** Opening Material for the task block **
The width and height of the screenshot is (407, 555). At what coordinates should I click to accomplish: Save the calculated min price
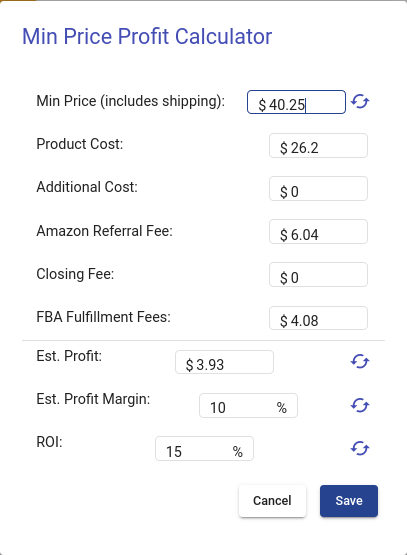349,501
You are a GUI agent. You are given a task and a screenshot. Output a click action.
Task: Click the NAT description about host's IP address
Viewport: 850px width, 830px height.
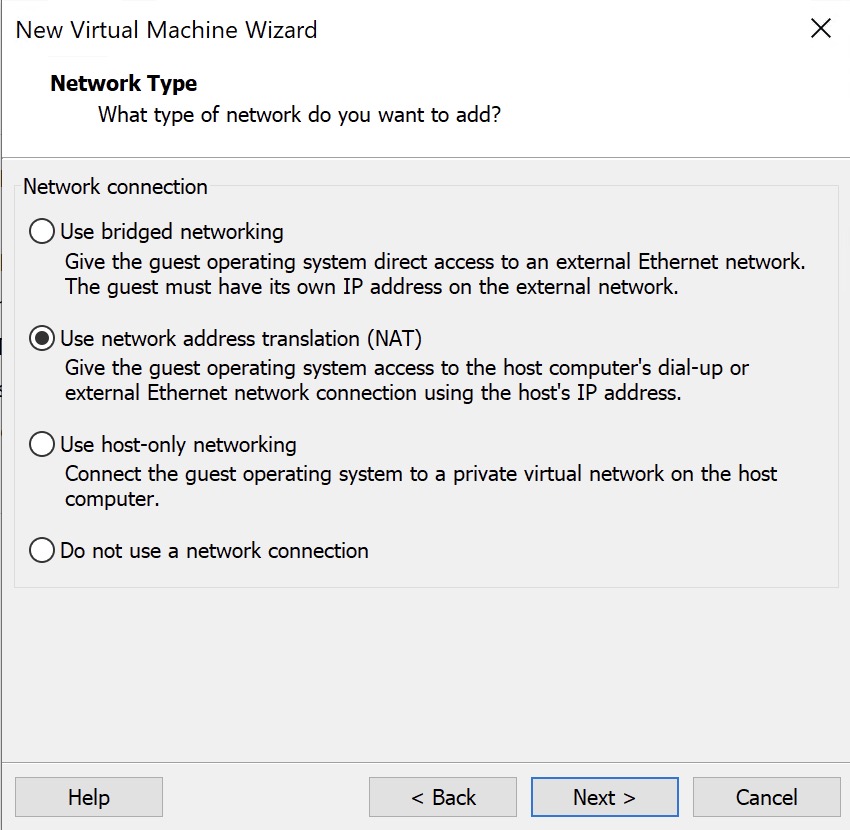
** Closing Material for the task block **
• [What the task asks] A word-for-word copy of the entries above is what is needed, without any images.

• [Answer to this problem]
The width and height of the screenshot is (407, 555). At what coordinates should I click to accomplish: Save the calculated min price
349,501
You are a GUI agent. You are given a task and a screenshot. Output a click action.
Task: Click the NAT description about host's IP address
Viewport: 850px width, 830px height.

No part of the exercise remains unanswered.